Foregoing the democratic values of socialism, he went on to attempt a violent clampdown on his then main opposition rivals in the form of Joshua Nkomo’s PF Zapu under the pretext of preventing a civil war in the southern parts of the country, culminating in the Gukurahundi.

After co-opting the same opposition, Mugabe was to try to establish a “one party State” which was eventually rejected via the activism of his former colleagues in the struggle, but also due to the fact that it was no longer popular in southern Africa after Julius Nyerere had abandoned the same in Tanzania.

What was to prove colossal in his intentions at retaining power with global Western power endorsement, was his economic about turn to embrace neoliberalism/ capitalism as advised by the International Monetary Fund (IMF) and World Bank.

Where he had previously had some sort of obligation to collective and people-centered economics, he abandoned this to begin his worship at the altar of free market economics, contrary to the values of the liberation struggle.

And this was the beginning of the unravelling of our national consciousness as had been established by the liberation struggle. It quite literally became about Mugabe and his hold on power while serving the interests of global capital.

It was labour that was to try and rein in Mugabe’s neoliberalism by first of all recalling the values of the liberation struggle and using the same to challenge an elitist political economy.

The Zimbabwe Congress of Trade Unions (ZCTU) and its allies in the students and womens’ movements as well as human rights-focused civil society organisations went on to establish what was then referred to as a working people’s party, the Movement for Democratic Change (MDC).

Mugabe, in a populist turn, decided to embark on what we officially know to be the fast-track land reform programme, all in a vainglorious and individualist attempt at retaining the loyalty of war veterans and the peasantry, while at the same time echoing long abandoned principles and values that had motivated the liberation struggle.

It worked, albeit briefly. Mugabe’s neoliberal economy could not sustain the land reform programme and it expectedly reeled under not only sanctions but also the fact that its populism was never going to make it revolutionary.
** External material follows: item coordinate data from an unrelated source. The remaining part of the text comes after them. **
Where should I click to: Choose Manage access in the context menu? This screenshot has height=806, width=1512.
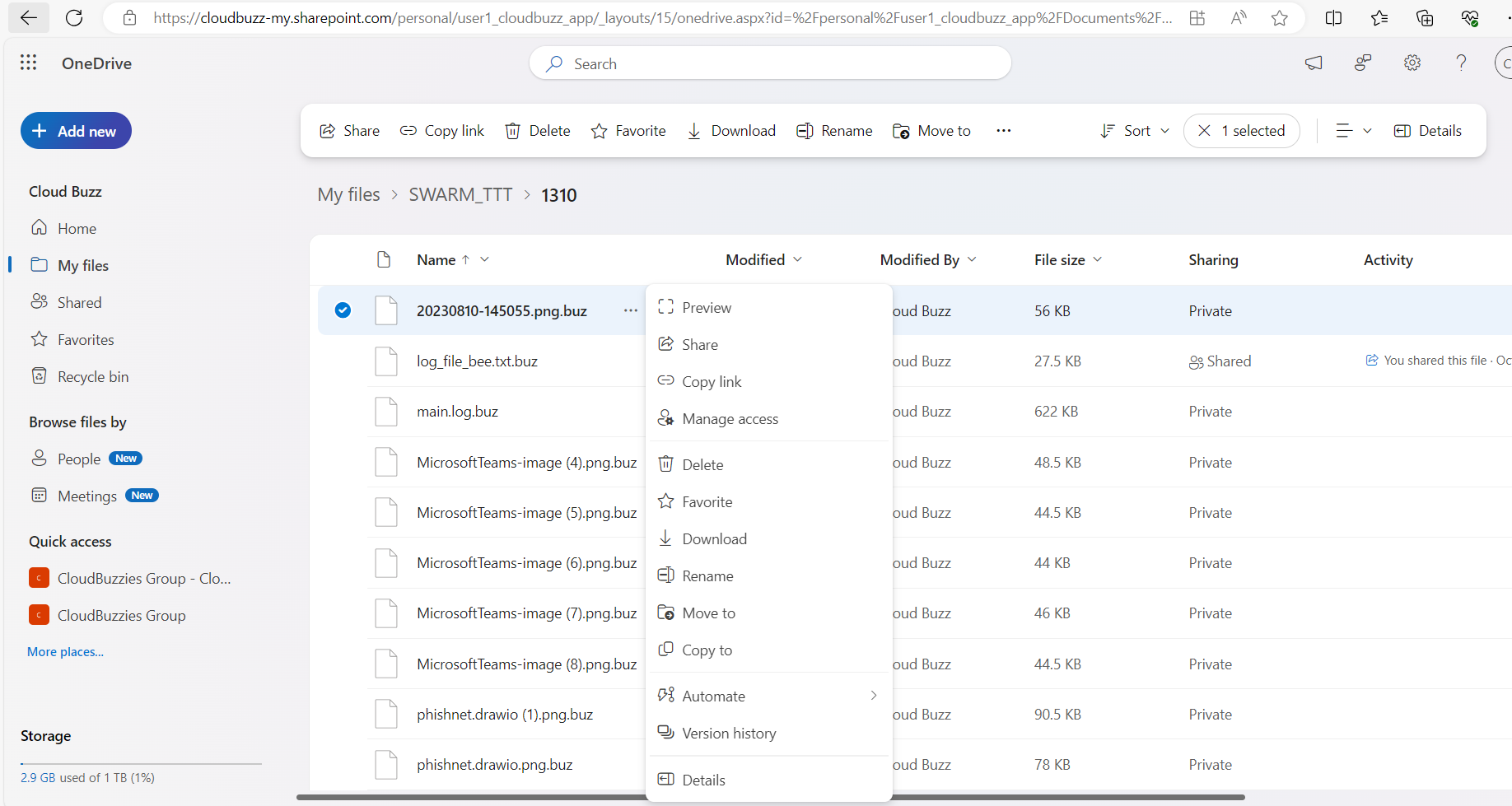click(x=730, y=418)
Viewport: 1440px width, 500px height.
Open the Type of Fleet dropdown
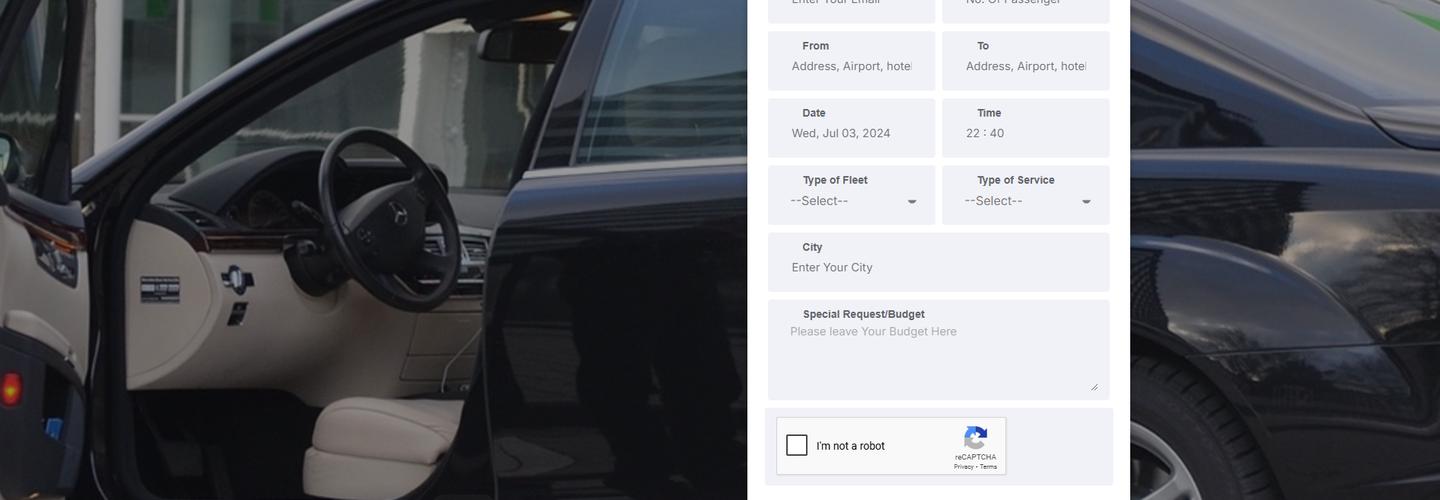click(x=850, y=201)
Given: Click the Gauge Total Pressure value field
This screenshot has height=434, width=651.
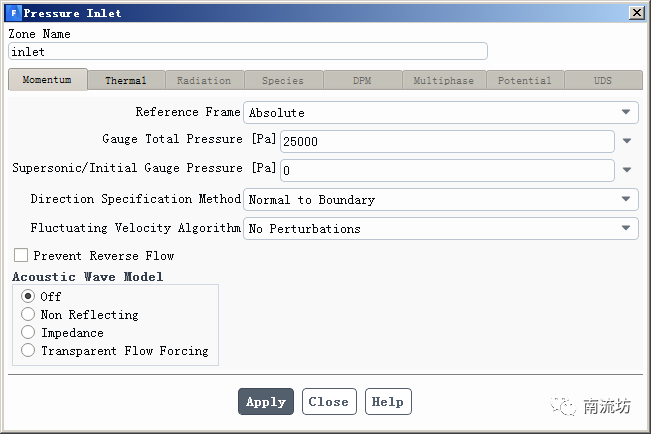Looking at the screenshot, I should point(447,142).
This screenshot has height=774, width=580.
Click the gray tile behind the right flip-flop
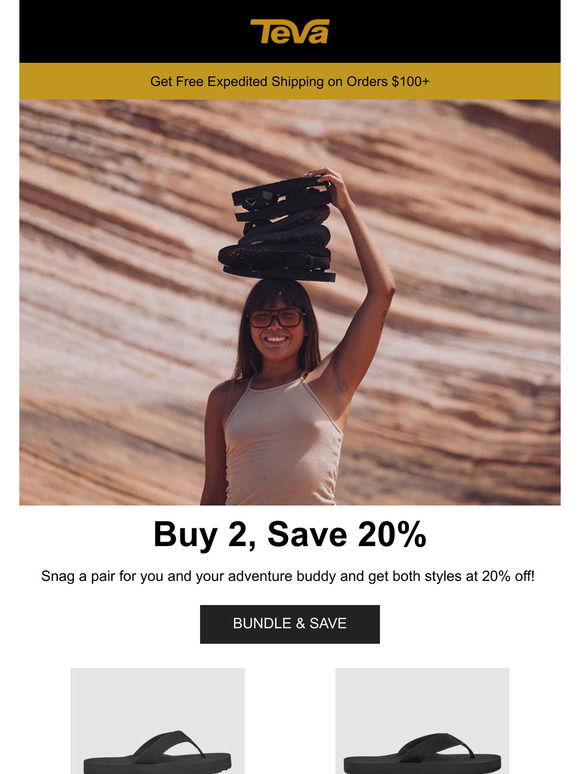tap(423, 696)

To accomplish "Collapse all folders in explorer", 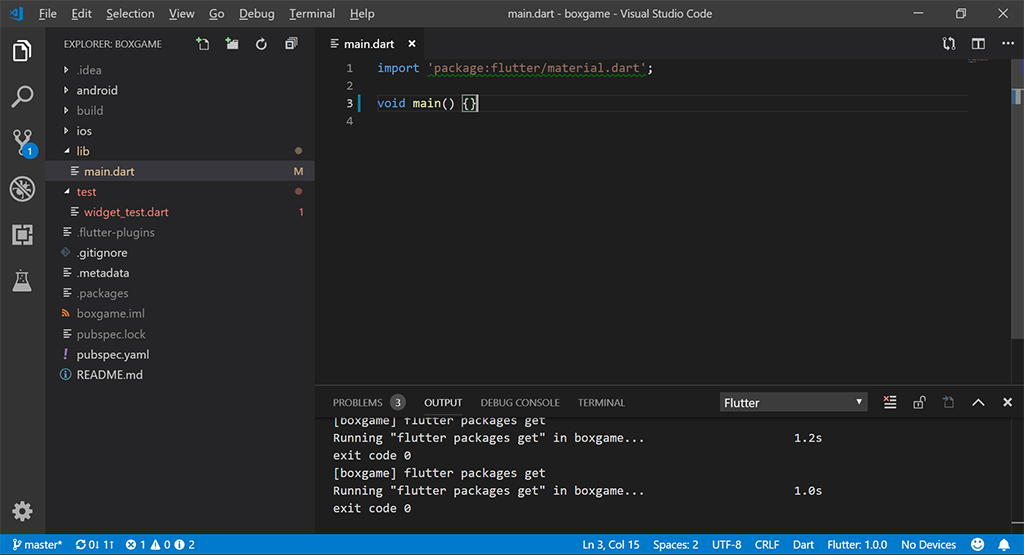I will [x=291, y=44].
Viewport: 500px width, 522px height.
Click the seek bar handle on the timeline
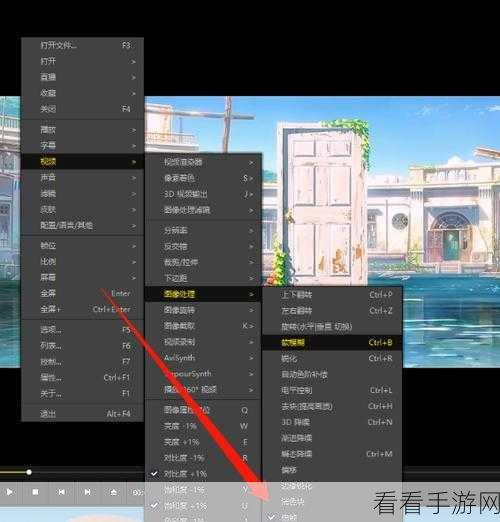pyautogui.click(x=29, y=472)
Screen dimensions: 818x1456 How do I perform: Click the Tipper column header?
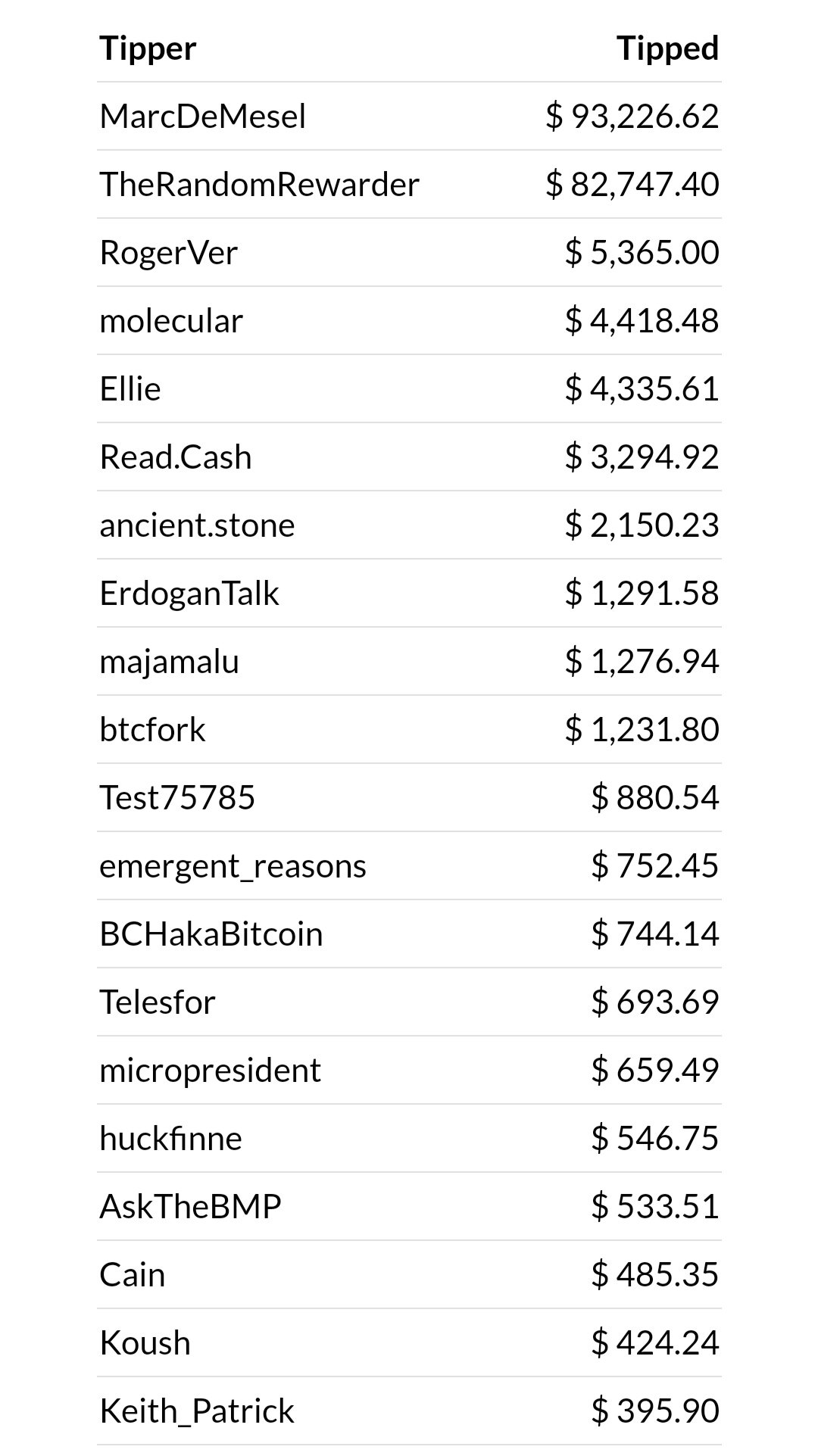pyautogui.click(x=148, y=48)
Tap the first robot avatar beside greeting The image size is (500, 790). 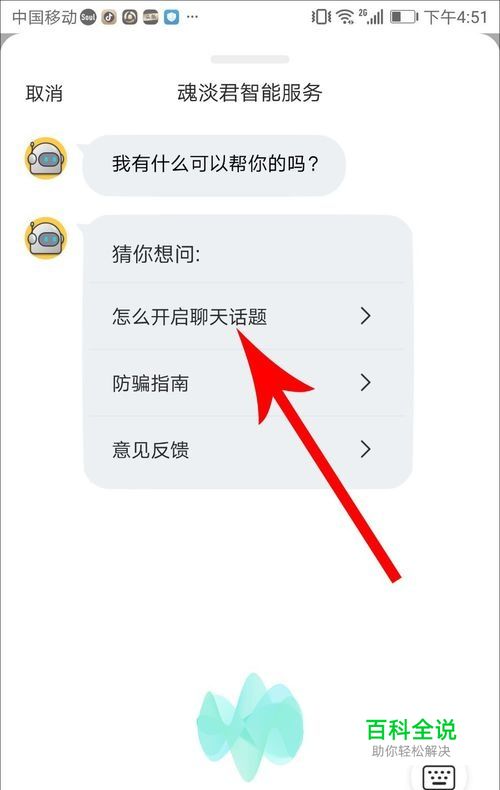pos(46,158)
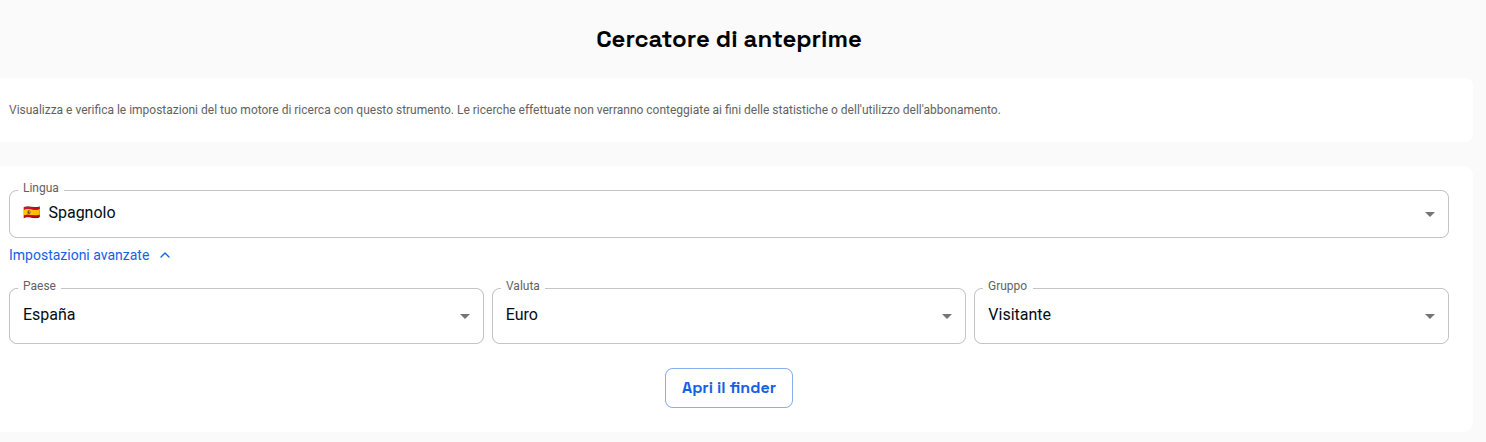
Task: Click the small Gruppo field label
Action: point(1008,286)
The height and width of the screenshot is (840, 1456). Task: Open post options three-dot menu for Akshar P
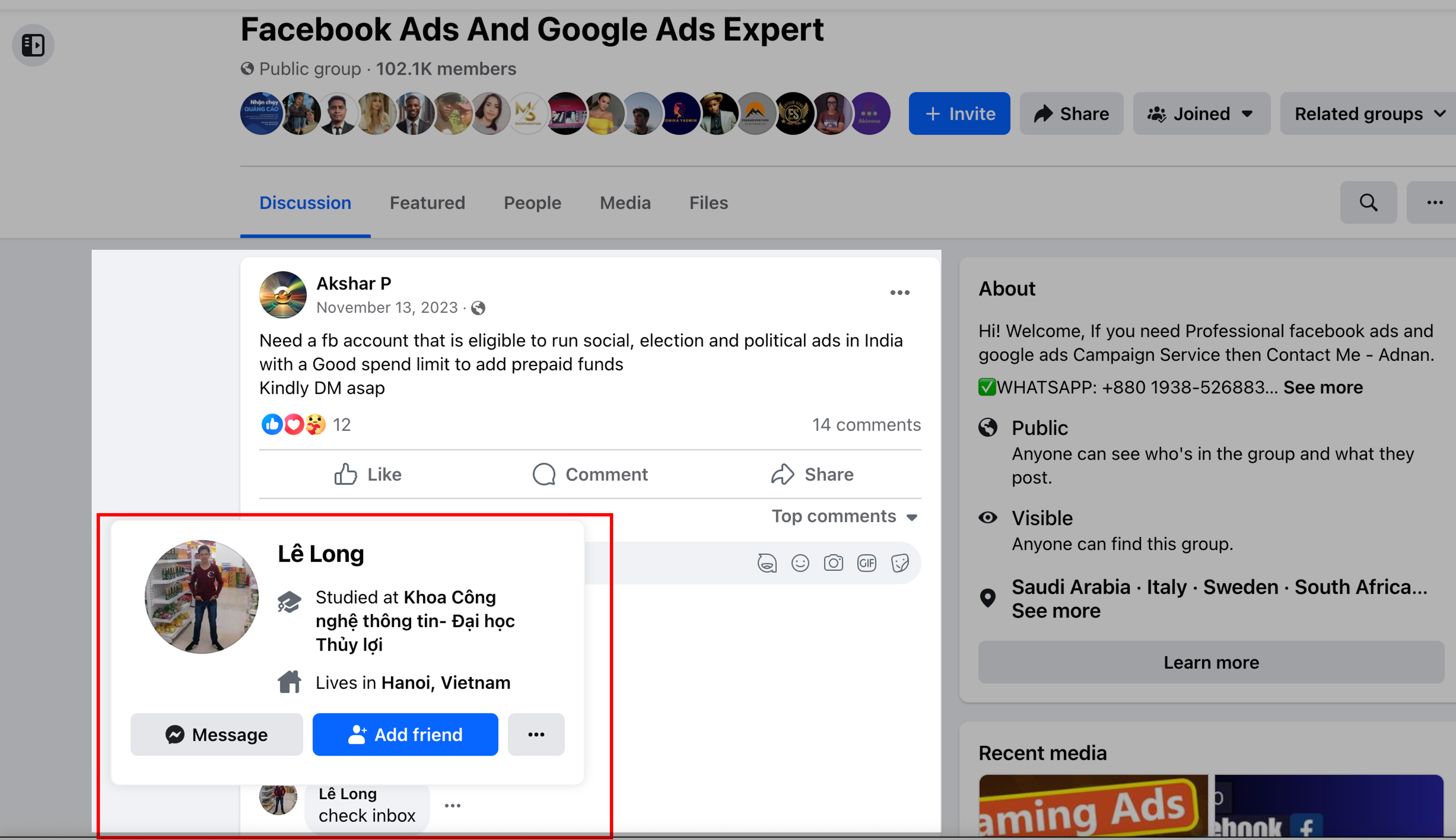pos(899,292)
That it happened and has been said by Emmerson Mnangagwa’s government to be irreversible does not make it any less violent or populist in serving Mugabe’s intention at retaining power.

Even by the time he was forced by Sadc to form an inclusive government with the opposition, Mugabe’s particular version of individualism in politics would not allow him to even consider his own succession, in his own party nor for posterity.

And where we fast forward to his ouster from power, his particular streak of individual political stubbornness eventually led him to be hoist by his own petard.

He quite literally fell on his own sword. Even if he didn’t see it coming.

It is a combination of Mugabe’s inability to see into the future or beyond himself and his deliberate abandonment of liberation struggle socialist democratic values as accompanied by neoliberal/free market economics that led Zimbabwe to its current parlous state.

The end effect of this on our own society has been catastrophic, not only just in relation to our one time critical national consciousness as informed by the liberation struggle, but also to our own individual perceptions of what should be a progressive society.

Mugabe’s long rule has the unenviable legacy of having created a highly individualised, materialistic and populist society, one that perceives progress by the day and rarely considers collective posterity.

And with a default admiration of neoliberalism and ideological austerity, Mugabe — via his ruling party Zanu PF, took us into the trap of “millennial capitalism” where a combination of free market economics, superstition (religion), gambling and individualism have stymied the collective national consciousness.

There are many ways to regain a critical collective national consciousness. The first step is to identify what caused its demise.

Historically and in the contemporary, that begins at identifying Mugabe’s real legacy and role in getting us to where we are as a country; where we are saddled with a nasty/violent, materialist and populist individualism.